"Tego Kurka nam nie zakręcicie" – taki transparent parę długich lat temu można było zobaczyć na trybunach podczas meczu Polski z Rosją. Od tego momentu trochę minęło, Bartosz Kurek rozwinął skrzydła, ale w międzyczasie gdzieś tam... sam siebie zakręcił. Teraz – niezależnie od ostatecznego wyniku – wraca w chwale, bo nie raz ratował nam skórę w trakcie Mistrzostw Świata.
REKLAMA
Na imprezą został zabrany trochę na wyrost. Trener liczył, że Kurek "wygra mu jeden mecz". Polski atakujący spłacił już dług zaufania, bo okazał się filarem naszej kadry. Zwłaszcza w drugiej części turnieju.
Był prawdziwą gwiazdą meczu półfinałowego ze Stanami Zjednoczonymi, gdzie swoimi atakami, blokami i zagrywkami męczył Amerykanów. I właśnie z tego meczu pochodzi zdjęcie, które właśnie rozchodzi się viralowo po polskim Facebooku.
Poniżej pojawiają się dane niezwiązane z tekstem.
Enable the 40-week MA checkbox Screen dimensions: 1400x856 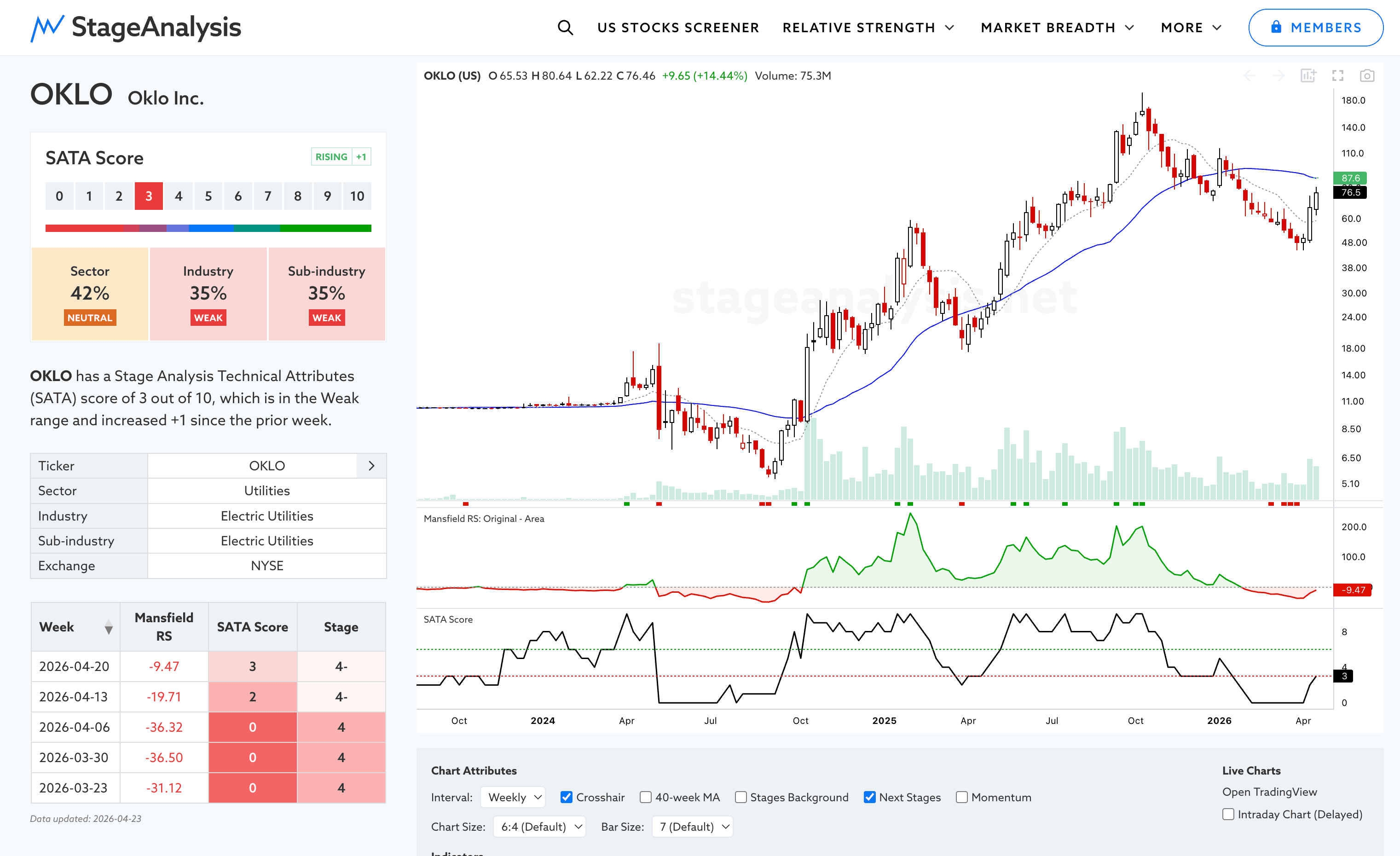point(645,797)
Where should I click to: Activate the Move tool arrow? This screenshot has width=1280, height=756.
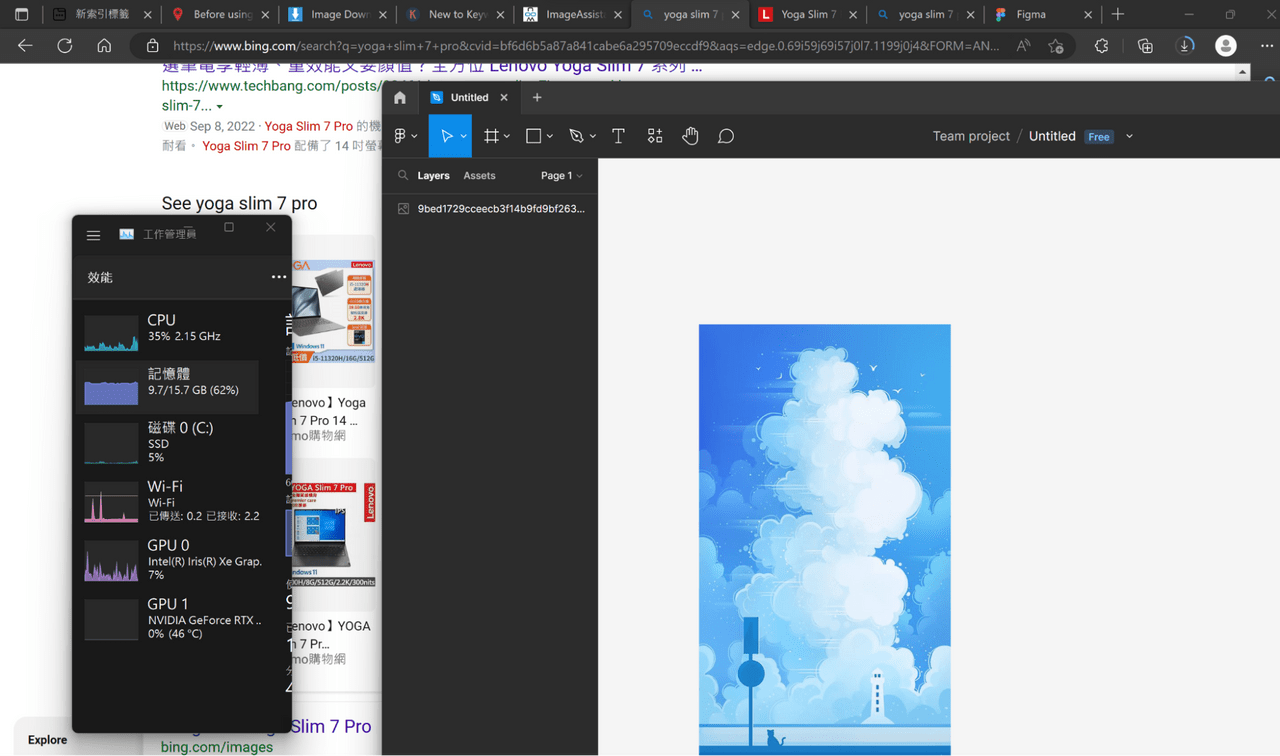coord(446,136)
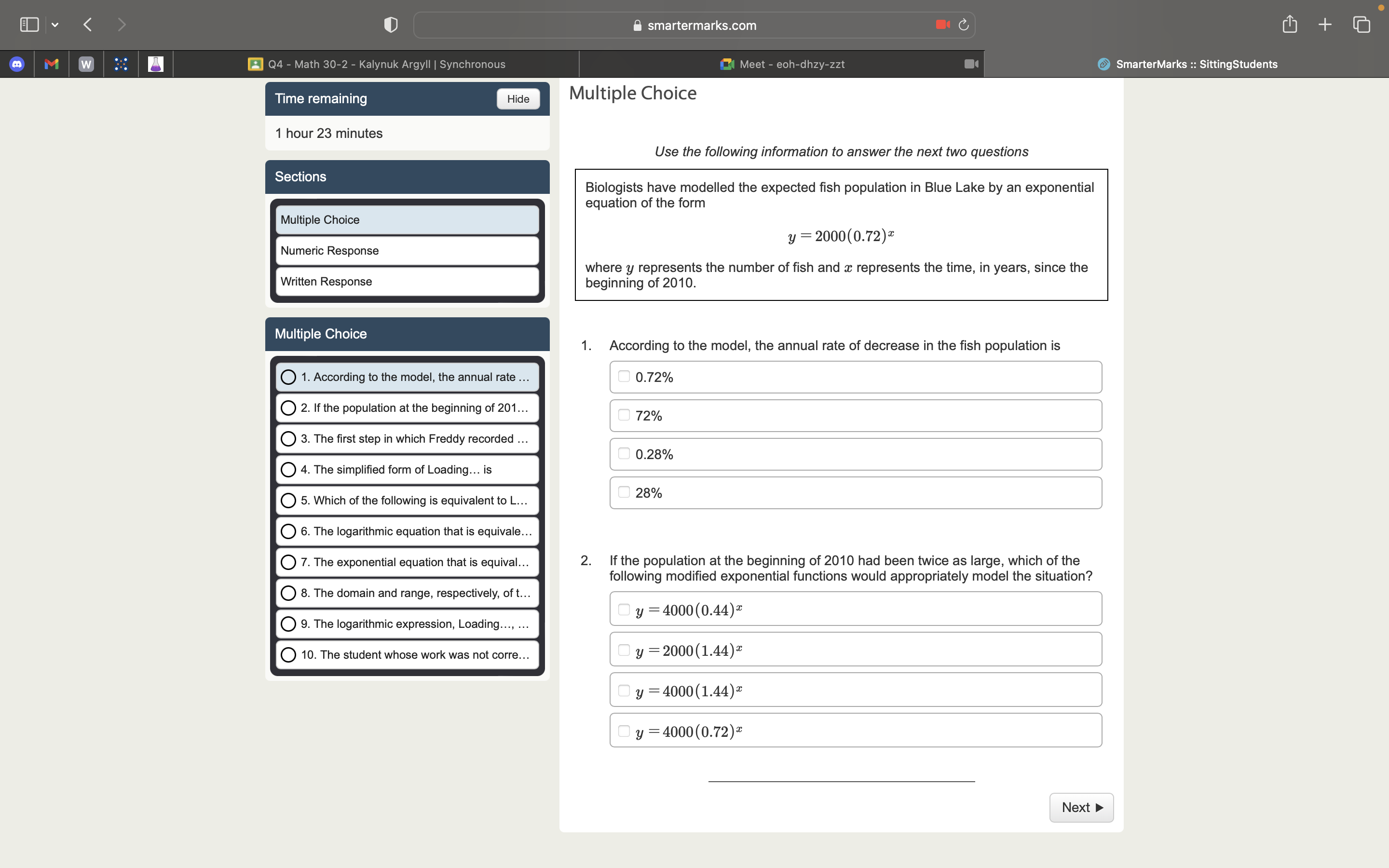Open a new tab with the plus icon
Screen dimensions: 1389x868
tap(1324, 24)
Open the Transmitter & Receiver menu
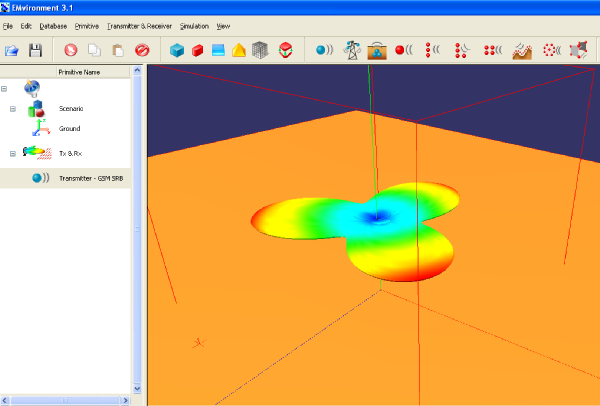The width and height of the screenshot is (600, 406). click(x=140, y=24)
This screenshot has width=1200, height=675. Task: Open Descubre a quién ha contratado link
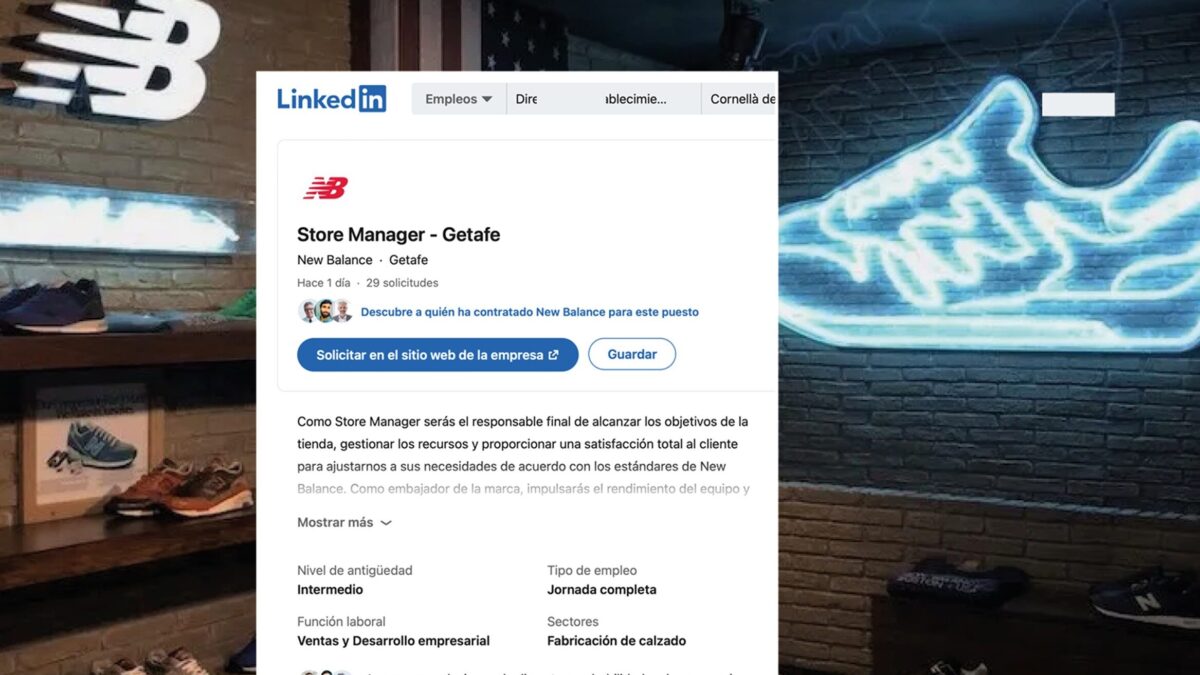coord(529,312)
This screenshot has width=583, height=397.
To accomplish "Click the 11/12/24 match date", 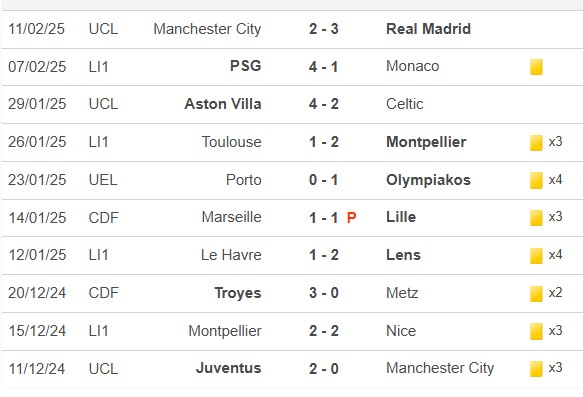I will (x=36, y=369).
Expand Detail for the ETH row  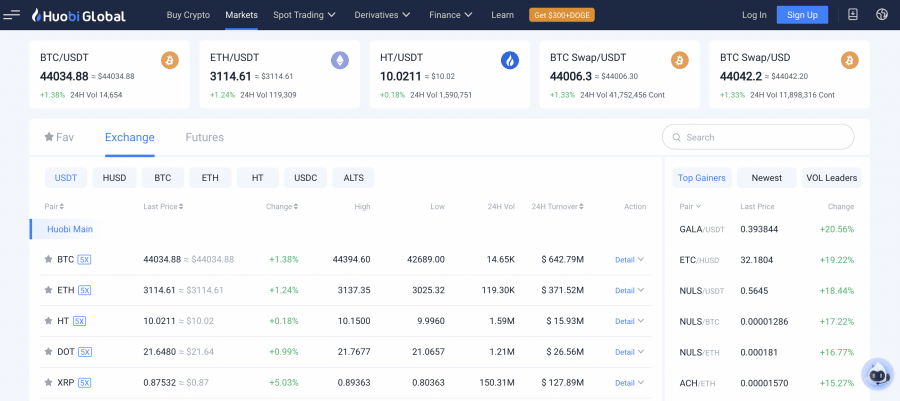(x=629, y=290)
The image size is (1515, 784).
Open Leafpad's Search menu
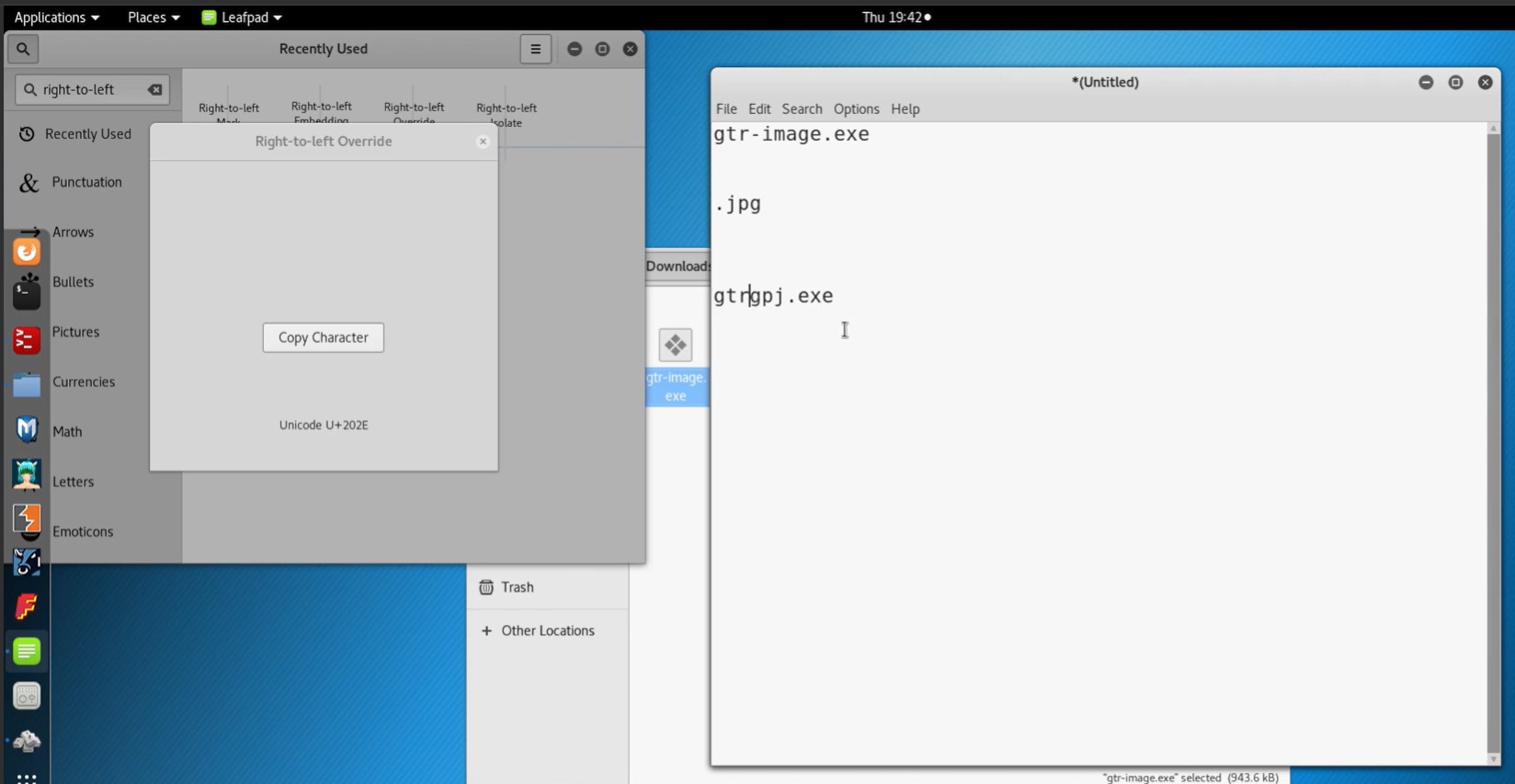802,108
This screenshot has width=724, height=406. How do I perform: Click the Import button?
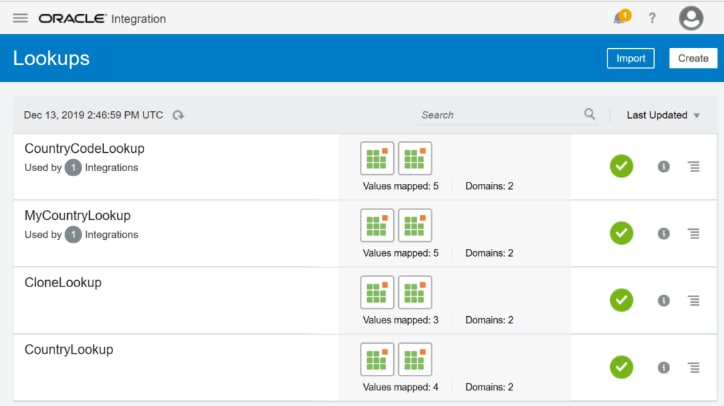[630, 58]
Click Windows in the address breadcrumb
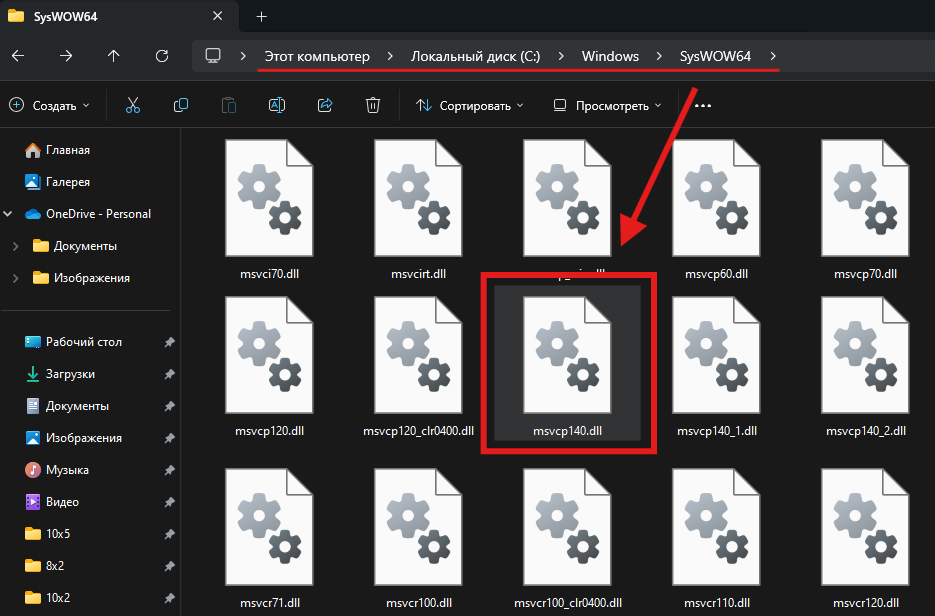The width and height of the screenshot is (935, 616). [x=610, y=56]
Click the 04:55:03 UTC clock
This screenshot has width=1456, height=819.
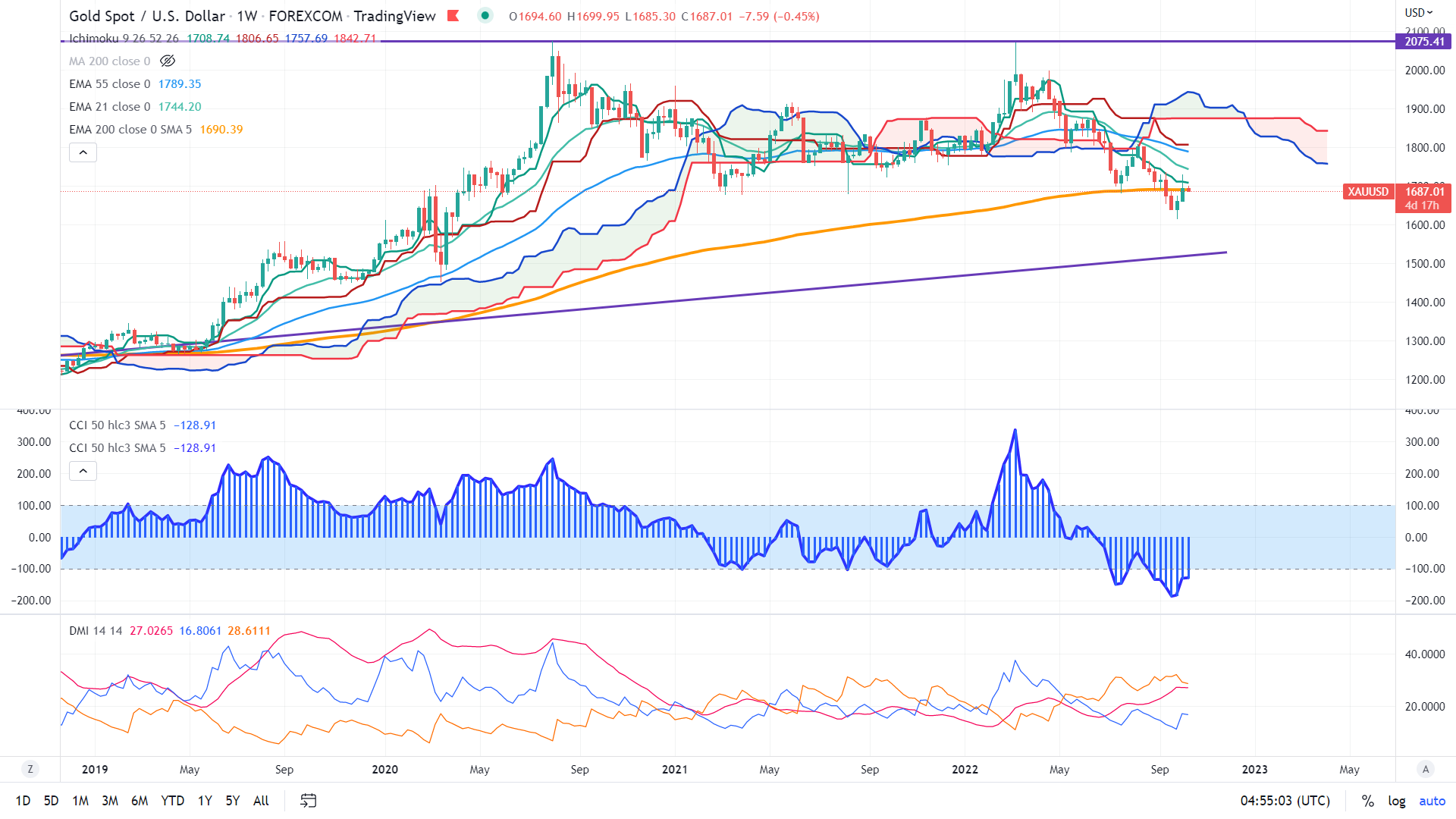pos(1285,801)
Fotografia to kadr z meczu, na którym widać jak potężny jest zasięg w ataku polskiego siatkarza. 30-letni dziś (29 sierpnia 1988) Kurek wybija się tak wysoko, że górna taśma siatki jest na linii jego pasa. Bartosz Kurek ma 205 centymetrów wzrostu i 105 kg wagi. Jeśli pamiętacie go sprzed paru lat, wiecie jak duża wizualną zmianę przeszedł. Wtedy był chłopaczkiem, dziś jest łysym "byczkiem".
Jego zasięg w ataku to 375cm, natomiast w bloku 340cm. Dla przypomnienia: siatka wisi na 243cm.